Mar Nero di rabbia per Ankara. Putin nega il transito alla nave turca. E la tensione risale alle stelle

di Francesco Carta

Prima l’abbattimento del caccia russo al confine con la Siria, poi la nave di Mosca che esplode colpi di avvertimento contro un peschereccio turco per evitare una collisione nell’Egeo. E oggi la tensione tra Mosca e Ankara è tornata nuovamente ad accendersi nel Mar Nero, dove un incrociatore portamissili della flotta russa e un’unità della guardia costiera dei servizi di sicurezza dell’Fsb (i servizi segreti russi, gli eredi del Kgb per intenderci) sono intervenute per far cambiare rotta a una nave mercantile turca che ostacolava un rimorchiatore. Trasferiva alcune piattaforme (del valore di 354 milioni di dollari) da un giacimento di gas al largo di Odessa ad acque territoriali russe. Il mercantile con bandiera turca non avrebbe risposto alle chiamate e ai segnali ed è quindi stato costretto a cambiare rotta dall’intervento delle unità di Mosca. Ad annunciarlo è stata la stessa compagnia, la Chernomorneftegaz, spiegando che le piattaforme sono arrivate a destinazione in sicurezza.

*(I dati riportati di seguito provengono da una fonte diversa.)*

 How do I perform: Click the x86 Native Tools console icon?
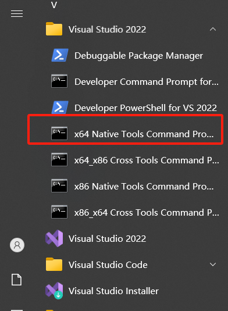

QUESTIONE DI SICUREZZA – È bene precisare, però, che la notizia è stata smentita dai servizi segreti russi che hanno spiegato che la nave commerciale turca non stava impedendo il passaggio delle navi russe nel Mar Nero. “La distanza tra le navi russe e quella turca era superiore a due miglia marine”, fa sapere l’ufficio stampa dell’Fsb, secondo cui “non ci sono stati tentativi da parte della nave turca di fermare o in qualche modo ostacolare le azioni di spostamento degli impianti di perforazione”. La nave della flotta russa ha stabilito un contatto con la nave turca con dei segnali pirotecnici, e questa si è allontanata “in modo sicuro” dal gruppo di navi russe in modo da garantire la sicurezza della navigazione.

GUERRA FREDDA – Quali che siano le giustificazioni, però, il clima resta infuocato. E a nulla servirebbero, oggi, quelle dichiarazioni che solo prima facie testimoniano una distensione degli animi. Tanto che, sempre nella giornata di oggi, è stato lo stesso ambasciatore russo ad Ankara, Andrey Karlov, a confermare che le relazioni diplomatiche tra i due paesi stanno vivendo la loro “massima crisi nella storia”. Una storia che, prosegue, “si divide in due periodi: prima del 24 novembre e dopo il 24 novembre”. Parliamo, ovviamente, del giorno dell’abbattimento del caccia russo da cui tutto è comicniato. Un vero e proprio spartiacque, dunque. Per parte sua Karlov ha confermato la linea dettata da Vladimir Putin: la priorità per il Cremlino sono le scuse di Ankara per l’abbattimento del caccia al confine con la Siria. “Finché queste nostre aspettative non saranno soddisfatte – ha affermato in un’intervista al quotidiano russo Cumhuriyet – la altre dichiarazioni fatte dalla Turchia non porteranno ad alcun risultato”. Nel frattempo, sempre stamattina, la nave militare russa “Caesar Kunikov” è ripassata senza incidenti attraverso lo stretto del Bosforo, diretta verso il mar Nero. Questo dieci giorni dopo che il suo passaggio in direzione contraria della nave aveva provocato nuove tensioni per la presenza a bordo di almeno un soldato con in spalla un lanciamissili terra-aria, apparentemente pronto all’uso. La Turchia aveva definito il suo passaggio all’andata una “provocazione”, mentre la Russia aveva replicato sostenendo che non aveva violato alcuna norma della convenzione di Montreux. Insomma, si continua sulla strada delle provocazioni. Una strada tortuosa e accidentata. Tanto che l’incontro previsto per martedì 15 a San Pietroburgo fra il presidente russo Vladimir Putin e quello turco Recep Tayyip Erdogan è stato cancellato. Lo ha annunciato il portavoce del Cremlino Dimitri Peskov in conferenza stampa, affermando che l’incontro “non ci sarà e non è stato riprogrammato”. E, nel frattempo, la Russia fa compere, pianificando l’acquisto di 200 velivoli e 30 navi da guerra. Non male per chi è in pace.